A l'OMC, dit-on, "il faut se battre avec tous les moyens". Les "riches" en "tordant les bras" et les "pauvres"en parlant à la presse. C'était le cas, jeudi dernier, lorsque quatre ambassadeurs auprès de l'Organisation ont participé à une conférence de presse pour soutenir la publication d'un brûlot sur l'Organisation (Derrière les portes à l'OMC, Zed Books). Ces délégués - ougandais, tanzanien, kenyan et dominicain - sont venus assurer que "tout ce qui est dans le livre est vrai". A tour de rôle, ils ont décrit : "Les pressions, les menaces et les chantages politiques économiques, voire physiques, qui sont le lot quasi quotidien de certains ambassadeurs de petits pays à l'OMC." Déjà "renvoyé" pour "avoir dit la vérité", l'ambassadeur de la République dominicaine n'a pas mâché ses mots : "Croyez moi, je sais de quoi je parle, a dit Federico Cuello, ce qui se passe à l'OMC n'est ni juste ni transparent."

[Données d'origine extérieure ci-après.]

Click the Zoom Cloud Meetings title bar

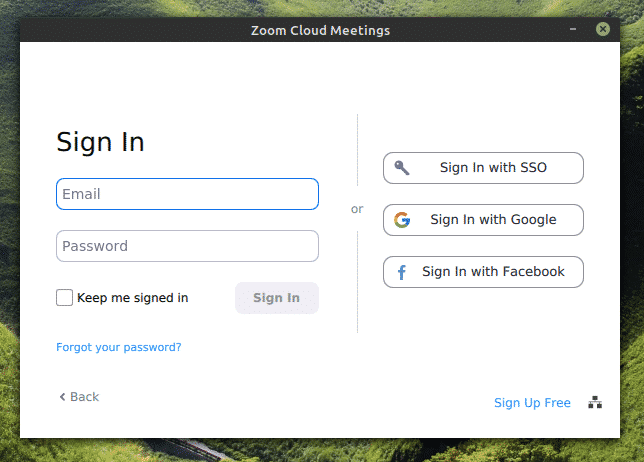(x=320, y=30)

Il n'a pas hésité à vider son sac contre les gouvernements des pays en développement : "Tout ce que disent les ONG sur les grandes puissances à l'OMC est vrai, mais il est aussi vrai que nous, les pays en développement, nous n'avons pas le leadership politique capable de faire face aux pressions des grands, on s'écrase, regardez mon pays, nous avons même envoyé des soldats en Irak !" Puis c'est à l'ambassadeur de la Tanzanie d'accuser l'OMC d'avoir été "détournée pour faire avancer les intérêts des puissants". Pour Charles Mutalemwa, "là où les riches établissent les règles du jeu, ce sont toujours les pauvres qui perdent". Et son collègue ougandais de dénoncer "des pressions parfois insoutenables de Washington sur nos gouvernements". "Dès qu'un ambassadeur arrive à faire avancer un dossier à l'OMC, son ministre reçoit tout de suite des appels de Washington ou de Bruxelles, et on n'avance plus", déclare Nathan Irumba. "Ils créent des divisions entre nous et nos capitales, et le plus souvent ce sont nos capitales qui cèdent."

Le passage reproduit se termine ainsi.